Week 5: Exercises

1. Beethoven's Wig

Someone has stolen Beethoven's wig and has put it in one of four locked boxes. The boxes are numbered 1,2,3,4 in that order. There are four different keys that each have their own color. Also:

  1. The green key goes to the third or fourth box.

  2. The wig is to the left of the fourth box.

  3. The wig is to the right of the first box.

  4. The yellow key is to the left of the wig.

  5. The blue key is to the right of the yellow key and to the left of the green key.

  6. The red key goes to the first box.

Which box contains Beethoven's wig? Write a Prolog program that can find the answer.

2. Cryptarithmetic

In this cryptarithmetic puzzle, every letter stands for a different digit:

  A P P L E
+ G R A P E
+   P L U M
=========== 
B A N A N A

Additionally, no leading digit may be zero.

Write a Prolog program that can find a solution to the puzzle.

3. N Queens

Can we place N queens on a chessboard so that none of them attack any other?

Write a predicate queens(N, L) that is true if L is a solution to the N-queens problem. L will be a list of integers from 1 to N representing the row position of the queen in each column. Your predicate should be able to check and generate solutions.

4. Magic Square

A magic square is a square of size N x N that contains all integers from 1 .. N2 and in which every row, column and diagonal adds to the same value.

Write a Prolog predicate that can test whether a square is magical. When run backward, it should also be able to generate magic squares of a given size.

5. Mini-Minesweeper, Revisited

Consider the following tiny Minesweeper board of dimensions 5 x 2:

1?
2?
2?
2?
1?

A number N means that there are N mines in adjacent squares (which may be adjacent horizontally or diagonally).

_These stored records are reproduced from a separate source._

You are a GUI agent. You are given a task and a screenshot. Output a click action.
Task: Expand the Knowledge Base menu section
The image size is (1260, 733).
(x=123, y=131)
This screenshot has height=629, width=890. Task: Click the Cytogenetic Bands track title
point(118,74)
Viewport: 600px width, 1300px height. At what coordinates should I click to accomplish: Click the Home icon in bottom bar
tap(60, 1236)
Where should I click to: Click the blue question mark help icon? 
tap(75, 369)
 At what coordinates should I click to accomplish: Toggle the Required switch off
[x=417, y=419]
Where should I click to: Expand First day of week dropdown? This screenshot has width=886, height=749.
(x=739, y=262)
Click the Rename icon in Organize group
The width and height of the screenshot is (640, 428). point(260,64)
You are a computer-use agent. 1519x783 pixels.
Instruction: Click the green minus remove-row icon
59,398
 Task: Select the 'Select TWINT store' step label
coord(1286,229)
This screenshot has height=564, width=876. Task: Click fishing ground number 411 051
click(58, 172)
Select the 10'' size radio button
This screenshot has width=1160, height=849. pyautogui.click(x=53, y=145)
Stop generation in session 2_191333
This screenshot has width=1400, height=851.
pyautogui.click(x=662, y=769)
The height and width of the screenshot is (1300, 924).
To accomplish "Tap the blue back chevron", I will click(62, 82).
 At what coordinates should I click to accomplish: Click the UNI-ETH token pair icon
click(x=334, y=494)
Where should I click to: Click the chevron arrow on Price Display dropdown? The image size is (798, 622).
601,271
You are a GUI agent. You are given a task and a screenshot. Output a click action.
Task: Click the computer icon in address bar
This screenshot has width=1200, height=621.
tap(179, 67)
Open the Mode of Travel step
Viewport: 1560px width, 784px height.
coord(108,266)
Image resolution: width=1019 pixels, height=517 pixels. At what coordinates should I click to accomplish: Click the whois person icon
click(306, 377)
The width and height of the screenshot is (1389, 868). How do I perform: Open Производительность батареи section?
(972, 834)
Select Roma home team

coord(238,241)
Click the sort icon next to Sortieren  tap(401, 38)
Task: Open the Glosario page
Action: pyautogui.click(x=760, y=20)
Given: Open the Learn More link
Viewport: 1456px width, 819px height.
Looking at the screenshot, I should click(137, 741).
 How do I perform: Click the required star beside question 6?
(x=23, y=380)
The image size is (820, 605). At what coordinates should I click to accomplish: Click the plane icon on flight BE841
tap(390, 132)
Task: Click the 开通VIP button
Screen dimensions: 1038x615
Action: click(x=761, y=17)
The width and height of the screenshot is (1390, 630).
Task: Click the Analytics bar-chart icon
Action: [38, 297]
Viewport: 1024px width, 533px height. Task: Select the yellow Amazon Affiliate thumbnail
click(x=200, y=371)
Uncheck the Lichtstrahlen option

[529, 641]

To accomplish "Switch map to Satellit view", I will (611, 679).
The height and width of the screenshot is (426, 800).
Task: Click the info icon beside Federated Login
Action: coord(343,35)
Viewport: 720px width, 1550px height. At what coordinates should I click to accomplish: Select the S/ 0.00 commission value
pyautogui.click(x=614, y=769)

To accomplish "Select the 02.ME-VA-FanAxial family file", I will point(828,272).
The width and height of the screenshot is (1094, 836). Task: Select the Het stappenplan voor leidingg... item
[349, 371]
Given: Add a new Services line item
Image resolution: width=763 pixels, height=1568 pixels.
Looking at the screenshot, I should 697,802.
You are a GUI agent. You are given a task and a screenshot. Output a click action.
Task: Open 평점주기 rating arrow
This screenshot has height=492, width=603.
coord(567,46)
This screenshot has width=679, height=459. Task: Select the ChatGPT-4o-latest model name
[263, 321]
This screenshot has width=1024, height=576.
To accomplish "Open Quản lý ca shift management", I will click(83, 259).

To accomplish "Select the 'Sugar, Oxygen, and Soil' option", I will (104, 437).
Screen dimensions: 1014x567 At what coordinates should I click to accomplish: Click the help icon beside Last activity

Write a Prolog program that can find all possible positions for the mines. Use integer constraints.

6. Vertical Minesweeper

Generalize the previous exercise as follows. Consider a Minesweeper board of dimensions N x 2, where the left column contains integers and the contents of all squares in the right column is unknown. Write a predicate minesweeper(L, M), where L is the integers in the left column, and M is a list of values 'mine' or 'no_mine'. For example, minesweeper([1, 2, 2, 2, 1], M) will give a solution to the previous exercise.

7. Tree Check

IIn Prolog we can represent a binary tree as either the atom nil (for the empty tree) or as t(L, V, R), where V is the value at the root and L and R are the left and right subtrees.

Write a Prolog predicate isTree(T) that is true if T is a binary tree. (It does not need to be a binary search tree; values can appear in any order and can have any type).

8. Tree Sum

Write a predicate sum(T, N) that is true if T is a binary tree of integers and N is the sum of the integers in the tree.

9. Tree Leaves

Write a Prolog predicate leaves(T, S) that is true if S is a list of values in the leaves of the binary tree T. Recall that a leaf is a node with no chlidren. Ideally your predicate will run in time O(|S|). Your predicate should work in both directions.

10. Symmetrical Tree

Write a Prolog predicate symmetrical(T) that is true if T is a symmetrical binary tree: its left-to-right reflection is itself.

11. Binary Search Tree

Write a Prolog predicate is_search_tree(T) that succeeds if T is a binary tree of integers that satisfies the ordering requirements of a binary search tree: for any node N has value V, every value in N's left subtree has a value that is less than V, and every value in N's right subtree has a value that is greater than V.

12. Tree Fold

Write a Prolog predicate tree_foldl(G, T, A, R) that is like foldl, but folds the goal G across all values in the binary search tree T to produce a result R from an initial accumulator value A.

13. Rectangles

Suppose that we have a set of rectangles, each with a given width and height. We want to know whether they can be packed into a rectangle R with a given width and height and depth. The rectangles may not be rotated.

We will represent a rectangle as a structure rect(Width, Height).

Write a predicate pack(L, R, Positions) that is true if the rectangles in list L can be packed into the rectangle R at the given list of positions. A rectangle's position pos(X, Y) is the position of its upper-left corner relative to the upper-left corner of rectangle R.

14. Rectangles, Rotated

Modify your solution to the previous exercise so that the rectangles in list L may be rotated by 90 degrees as they are packed into R. Now each position should have the form pos(X, Y, R), where R = rot if the rectangle has been rotated by 90 degrees, otherwise R = not.